___ Records to process ___
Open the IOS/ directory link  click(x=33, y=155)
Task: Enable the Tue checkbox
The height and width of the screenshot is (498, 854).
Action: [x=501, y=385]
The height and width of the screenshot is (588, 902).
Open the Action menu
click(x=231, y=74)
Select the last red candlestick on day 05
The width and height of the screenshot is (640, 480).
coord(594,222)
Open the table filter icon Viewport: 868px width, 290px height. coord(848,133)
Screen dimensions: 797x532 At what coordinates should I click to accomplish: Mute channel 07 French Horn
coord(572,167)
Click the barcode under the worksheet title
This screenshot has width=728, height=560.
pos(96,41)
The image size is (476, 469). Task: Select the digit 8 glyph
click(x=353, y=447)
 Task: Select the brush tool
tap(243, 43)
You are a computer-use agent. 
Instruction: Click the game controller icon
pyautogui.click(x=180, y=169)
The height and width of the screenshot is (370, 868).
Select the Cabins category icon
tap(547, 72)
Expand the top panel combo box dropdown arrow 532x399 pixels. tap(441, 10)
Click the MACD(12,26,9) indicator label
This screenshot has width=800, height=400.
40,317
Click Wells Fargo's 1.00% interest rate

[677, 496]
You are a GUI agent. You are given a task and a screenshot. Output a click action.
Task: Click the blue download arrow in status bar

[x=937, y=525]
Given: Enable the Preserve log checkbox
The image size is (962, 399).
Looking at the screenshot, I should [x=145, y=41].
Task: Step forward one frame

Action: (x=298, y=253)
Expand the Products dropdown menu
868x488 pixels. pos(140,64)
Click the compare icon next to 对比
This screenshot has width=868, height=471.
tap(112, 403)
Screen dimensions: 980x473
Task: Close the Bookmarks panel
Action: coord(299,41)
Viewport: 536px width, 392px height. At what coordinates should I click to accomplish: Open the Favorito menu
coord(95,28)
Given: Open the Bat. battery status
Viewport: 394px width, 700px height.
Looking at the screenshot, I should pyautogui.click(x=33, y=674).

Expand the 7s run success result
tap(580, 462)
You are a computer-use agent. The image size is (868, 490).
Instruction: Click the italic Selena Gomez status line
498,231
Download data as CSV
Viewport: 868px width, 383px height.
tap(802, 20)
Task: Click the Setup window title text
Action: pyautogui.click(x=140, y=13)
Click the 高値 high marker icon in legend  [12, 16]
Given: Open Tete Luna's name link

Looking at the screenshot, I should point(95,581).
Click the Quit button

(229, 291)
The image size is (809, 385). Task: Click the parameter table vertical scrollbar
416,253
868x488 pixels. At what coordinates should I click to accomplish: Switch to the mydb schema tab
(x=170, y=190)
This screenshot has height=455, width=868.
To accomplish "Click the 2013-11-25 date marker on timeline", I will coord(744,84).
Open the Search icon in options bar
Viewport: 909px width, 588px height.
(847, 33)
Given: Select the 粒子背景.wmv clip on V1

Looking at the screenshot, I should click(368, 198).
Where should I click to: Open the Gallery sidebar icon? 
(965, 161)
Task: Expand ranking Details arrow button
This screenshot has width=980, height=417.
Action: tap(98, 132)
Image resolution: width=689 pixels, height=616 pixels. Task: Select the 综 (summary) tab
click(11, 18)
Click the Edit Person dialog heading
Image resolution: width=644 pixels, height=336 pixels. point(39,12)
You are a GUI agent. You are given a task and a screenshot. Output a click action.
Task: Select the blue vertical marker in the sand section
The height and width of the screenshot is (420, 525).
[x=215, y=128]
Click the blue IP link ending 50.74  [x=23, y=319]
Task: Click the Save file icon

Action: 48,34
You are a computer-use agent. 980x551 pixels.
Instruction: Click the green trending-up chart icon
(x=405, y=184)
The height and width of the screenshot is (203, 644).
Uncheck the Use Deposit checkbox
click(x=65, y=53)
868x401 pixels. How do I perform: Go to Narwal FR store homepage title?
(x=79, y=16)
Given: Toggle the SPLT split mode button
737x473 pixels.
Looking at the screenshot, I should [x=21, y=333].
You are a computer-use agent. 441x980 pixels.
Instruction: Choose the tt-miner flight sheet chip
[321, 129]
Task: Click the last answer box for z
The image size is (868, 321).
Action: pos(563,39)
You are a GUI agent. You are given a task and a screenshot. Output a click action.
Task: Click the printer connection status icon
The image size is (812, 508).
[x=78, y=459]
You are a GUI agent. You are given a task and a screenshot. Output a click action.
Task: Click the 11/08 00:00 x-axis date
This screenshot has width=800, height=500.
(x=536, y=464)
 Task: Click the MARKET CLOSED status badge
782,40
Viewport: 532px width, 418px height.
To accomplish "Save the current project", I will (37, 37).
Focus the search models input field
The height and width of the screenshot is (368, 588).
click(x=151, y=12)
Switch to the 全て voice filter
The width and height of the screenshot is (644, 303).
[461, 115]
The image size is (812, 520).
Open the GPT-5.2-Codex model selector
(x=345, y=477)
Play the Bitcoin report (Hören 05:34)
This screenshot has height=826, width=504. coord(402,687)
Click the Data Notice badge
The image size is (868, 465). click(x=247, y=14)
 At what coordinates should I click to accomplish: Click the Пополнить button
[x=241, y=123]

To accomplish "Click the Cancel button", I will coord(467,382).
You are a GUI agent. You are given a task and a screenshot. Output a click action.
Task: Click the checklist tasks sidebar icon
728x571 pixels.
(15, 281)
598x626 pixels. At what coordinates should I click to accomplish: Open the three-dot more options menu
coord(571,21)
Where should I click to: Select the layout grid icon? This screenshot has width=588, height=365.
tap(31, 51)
___
Copy every line of the listing above without changing anything.

## [Complete output]
Open the IOS/ directory link  click(x=33, y=155)
Task: Enable the Tue checkbox
The height and width of the screenshot is (498, 854).
Action: [x=501, y=385]
The height and width of the screenshot is (588, 902).
Open the Action menu
click(x=231, y=74)
Select the last red candlestick on day 05
The width and height of the screenshot is (640, 480).
coord(594,222)
Open the table filter icon Viewport: 868px width, 290px height. coord(848,133)
Screen dimensions: 797x532 At what coordinates should I click to accomplish: Mute channel 07 French Horn
coord(572,167)
Click the barcode under the worksheet title
This screenshot has width=728, height=560.
pos(96,41)
The image size is (476, 469). Task: Select the digit 8 glyph
click(x=353, y=447)
 Task: Select the brush tool
tap(243, 43)
You are a computer-use agent. 
Instruction: Click the game controller icon
pyautogui.click(x=180, y=169)
The height and width of the screenshot is (370, 868).
Select the Cabins category icon
tap(547, 72)
Expand the top panel combo box dropdown arrow 532x399 pixels. tap(441, 10)
Click the MACD(12,26,9) indicator label
This screenshot has width=800, height=400.
40,317
Click Wells Fargo's 1.00% interest rate

[677, 496]
You are a GUI agent. You are given a task and a screenshot. Output a click action.
Task: Click the blue download arrow in status bar

[x=937, y=525]
Given: Enable the Preserve log checkbox
The image size is (962, 399).
Looking at the screenshot, I should [x=145, y=41].
Task: Step forward one frame

Action: (x=298, y=253)
Expand the Products dropdown menu
868x488 pixels. pos(140,64)
Click the compare icon next to 对比
This screenshot has width=868, height=471.
tap(112, 403)
Screen dimensions: 980x473
Task: Close the Bookmarks panel
Action: coord(299,41)
Viewport: 536px width, 392px height. At what coordinates should I click to accomplish: Open the Favorito menu
coord(95,28)
Given: Open the Bat. battery status
Viewport: 394px width, 700px height.
Looking at the screenshot, I should pyautogui.click(x=33, y=674).

Expand the 7s run success result
tap(580, 462)
You are a computer-use agent. The image size is (868, 490).
Instruction: Click the italic Selena Gomez status line
498,231
Download data as CSV
Viewport: 868px width, 383px height.
tap(802, 20)
Task: Click the Setup window title text
Action: pyautogui.click(x=140, y=13)
Click the 高値 high marker icon in legend  [12, 16]
Given: Open Tete Luna's name link

Looking at the screenshot, I should point(95,581).
Click the Quit button

(229, 291)
The image size is (809, 385). Task: Click the parameter table vertical scrollbar
416,253
868x488 pixels. At what coordinates should I click to accomplish: Switch to the mydb schema tab
(x=170, y=190)
This screenshot has height=455, width=868.
To accomplish "Click the 2013-11-25 date marker on timeline", I will coord(744,84).
Open the Search icon in options bar
Viewport: 909px width, 588px height.
(847, 33)
Given: Select the 粒子背景.wmv clip on V1

Looking at the screenshot, I should click(368, 198).
Where should I click to: Open the Gallery sidebar icon? 
(965, 161)
Task: Expand ranking Details arrow button
This screenshot has width=980, height=417.
Action: tap(98, 132)
Image resolution: width=689 pixels, height=616 pixels. Task: Select the 综 (summary) tab
click(11, 18)
Click the Edit Person dialog heading
Image resolution: width=644 pixels, height=336 pixels. point(39,12)
You are a GUI agent. You are given a task and a screenshot. Output a click action.
Task: Select the blue vertical marker in the sand section
The height and width of the screenshot is (420, 525).
[x=215, y=128]
Click the blue IP link ending 50.74  [x=23, y=319]
Task: Click the Save file icon

Action: 48,34
You are a computer-use agent. 980x551 pixels.
Instruction: Click the green trending-up chart icon
(x=405, y=184)
The height and width of the screenshot is (203, 644).
Uncheck the Use Deposit checkbox
click(x=65, y=53)
868x401 pixels. How do I perform: Go to Narwal FR store homepage title?
(x=79, y=16)
Given: Toggle the SPLT split mode button
737x473 pixels.
Looking at the screenshot, I should [x=21, y=333].
You are a computer-use agent. 441x980 pixels.
Instruction: Choose the tt-miner flight sheet chip
[321, 129]
Task: Click the last answer box for z
The image size is (868, 321).
Action: pos(563,39)
You are a GUI agent. You are given a task and a screenshot. Output a click action.
Task: Click the printer connection status icon
The image size is (812, 508).
[x=78, y=459]
You are a GUI agent. You are given a task and a screenshot. Output a click action.
Task: Click the 11/08 00:00 x-axis date
This screenshot has width=800, height=500.
(x=536, y=464)
 Task: Click the MARKET CLOSED status badge
782,40
Viewport: 532px width, 418px height.
To accomplish "Save the current project", I will (37, 37).
Focus the search models input field
The height and width of the screenshot is (368, 588).
click(x=151, y=12)
Switch to the 全て voice filter
The width and height of the screenshot is (644, 303).
[461, 115]
The image size is (812, 520).
Open the GPT-5.2-Codex model selector
(x=345, y=477)
Play the Bitcoin report (Hören 05:34)
This screenshot has height=826, width=504. coord(402,687)
Click the Data Notice badge
The image size is (868, 465). click(x=247, y=14)
 At what coordinates should I click to accomplish: Click the Пополнить button
[x=241, y=123]

To accomplish "Click the Cancel button", I will coord(467,382).
You are a GUI agent. You are given a task and a screenshot. Output a click action.
Task: Click the checklist tasks sidebar icon
728x571 pixels.
(15, 281)
598x626 pixels. At what coordinates should I click to accomplish: Open the three-dot more options menu
coord(571,21)
Where should I click to: Select the layout grid icon? This screenshot has width=588, height=365.
tap(31, 51)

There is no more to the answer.